E Achiko? O líder ninja a escolheu ou foi apenas mais uma morte? Como foi corajosa em atacar e não se encolher de medo, pobre criança. Por que o bárbaro ainda está vivo? Por que o ninja não o matou? Deveriam ter recebido ordem para fazer isso, se esse ataque imundo foi concebido por Ishido, como naturalmente deve ter sido. Que vergonha para Ishido fracassar — que repugnante fracassar. Ah, mas que coragem Mariko teve, como foi inteligente em nos enredar na sua teia corajosa! E o bárbaro.
Se eu fosse ele, nunca teria sido capaz de retardar os ninjas com tanta coragem, ou de proteger Mariko da hedionda vergonha da captura — e Kiritsubo e Sazuko e a Senhora Etsu, sim, e até Achiko. Não fosse ele e o refúgio secreto, a Senhora Mariko teria sido capturada. E todos eles. É meu dever de samurai honrar o Anjin-san como samurai. Neh?
Deus me perdoe, não fui até Mariko-san para ser seu assistente, o que era meu dever cristão. O herege ajudou-a e ergueu-a, assim como Jesus Cristo ajudou a outros e os ergueu, mas eu, eu a abandonei. Quem é o cristão? Não sei. Ainda assim, ele tem que morrer.
— E quanto a Toranaga, Senhor Kiyama? — repetiu Ishido. — E quanto ao inimigo?
— E quanto ao Kwanto? — perguntou Kiyama, observando-o.
— Quando Toranaga estiver destruído, proponho que o Kwanto seja dado a um dos regentes.
— Que regente?
— O senhor — respondeu Ishido, brando, e acrescentou: — ou talvez Zataki, senhor de Shinano. — Kiyama considerou prudente a observação, pois Zataki era muitíssimo necessário enquanto Toranaga estivesse vivo e Ishido já lhe dissera, um mês antes, que Zataki solicitara o kwanto como pagamento por se opor a Toranaga. Juntos haviam combinado que Ishido prometeria o Kwanto a ele, ambos sabendo que se trataria de uma promessa vazia. Ambos haviam combinado que Zataki perderia a vida e a sua província pela impertinência tão logo fosse conveniente.
— Naturalmente eu dificilmente seria a escolha certa para tal honra — disse Kiyama, cuidadosamente calculando quem na sala era a seu favor e quem era contra.
Onoshi tentou disfarçar sua desaprovação. — Essa decisão certamente é valiosa, digna de discussão, neh? Mas é para o futuro. O que o atual senhor do Kwanto vai fazer agora?
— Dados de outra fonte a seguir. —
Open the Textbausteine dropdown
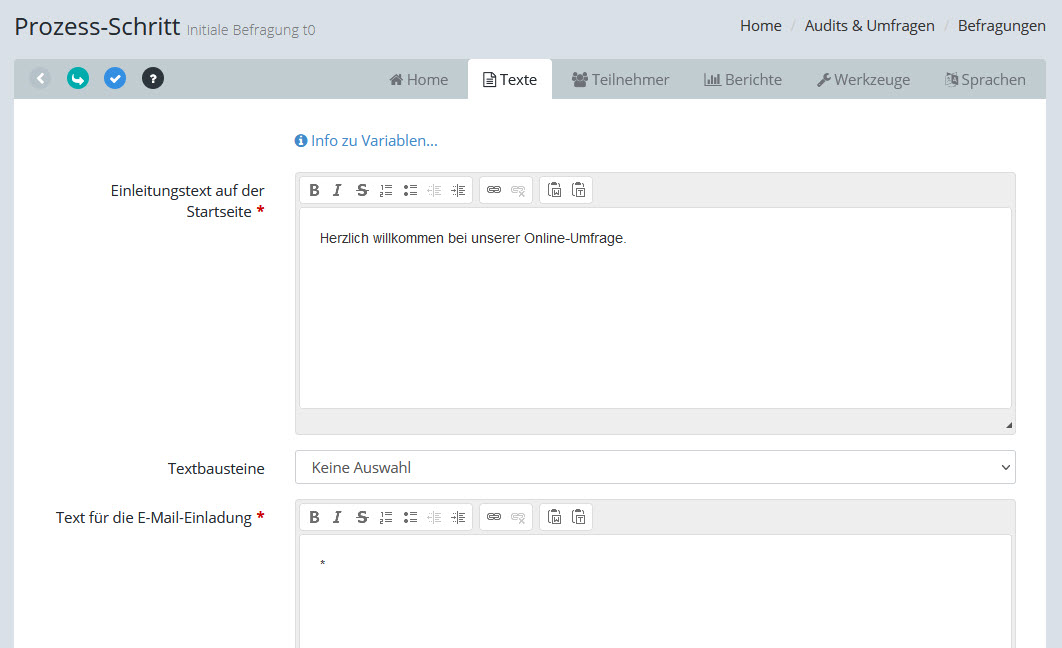The width and height of the screenshot is (1062, 648). pos(655,467)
Ishido ainda estava olhando para Kiyama. — Bem? Kiyama sentiu a hostilidade de Zataki, embora o rosto do inimigo não demonstrasse nada. Dois contra mim, pensou, e Ochiba, mas ela não vota, Ito votará sempre com Ishido, portanto eu venço — se Ishido estiver falando a sério. Estará? perguntou a si mesmo, estudando o rosto à sua frente, sondando a verdade. Então decidiu e disse abertamente o que concluíra. — O Senhor Toranaga nunca virá a Osaka.
— Bom — disse Ishido. — Então está isolado, proscrito, e o convite imperial para que ele cometa seppuku já está preparado para a assinatura do Exaltado. E esse é o fim de Toranaga e da sua linhagem. Para sempre.
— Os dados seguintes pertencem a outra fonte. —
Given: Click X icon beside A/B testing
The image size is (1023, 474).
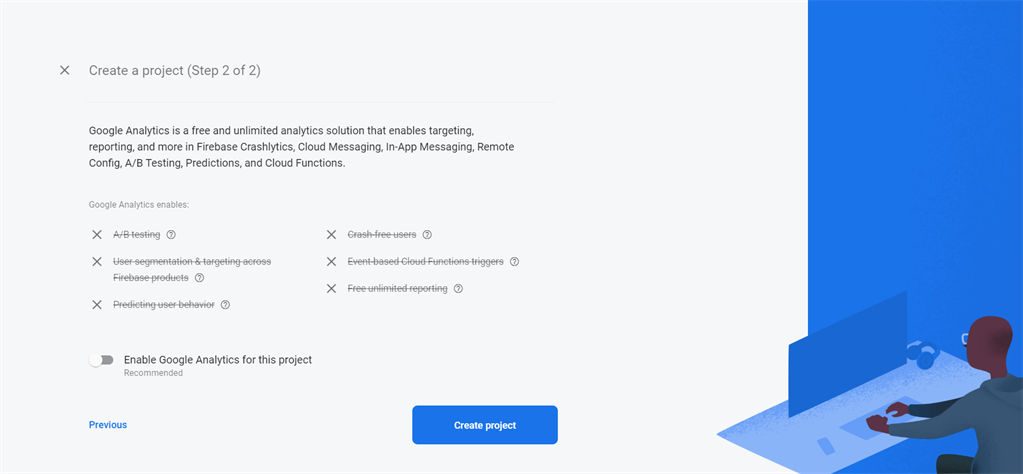Looking at the screenshot, I should tap(97, 235).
— Sim. Se o Filho do Céu vier a Osaka. — O quê?
— Concordo com o Senhor Ito — continuou Kiyama, preferindo tê-lo como aliado a tê-lo como inimigo. — O Senhor Toranaga é o mais manhoso dos homens. Acho que tem até astúcia suficiente para impedir a chegada do Exaltado.
— Impossível!
— E se a visita for adiada? — perguntou Kiyama, subitamente apreciando o desconforto de Ishido, detestando-o por haver falhado.
— O Filho do Céu estará aqui, conforme o planejado! — E se o Filho do Céu não estiver?